[Your objective]: Every record should be written out again in full, with no character altered.

[Extracted records]:
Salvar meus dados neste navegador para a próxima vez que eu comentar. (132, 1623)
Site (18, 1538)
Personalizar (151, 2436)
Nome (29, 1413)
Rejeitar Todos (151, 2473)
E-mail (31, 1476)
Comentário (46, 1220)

[Answer to this exercise]:
Salvar meus dados neste navegador para a próxima vez que eu comentar. (132, 1623)
Site (18, 1538)
Personalizar (151, 2436)
Nome (29, 1413)
Rejeitar Todos (151, 2473)
E-mail (31, 1476)
Comentário (46, 1220)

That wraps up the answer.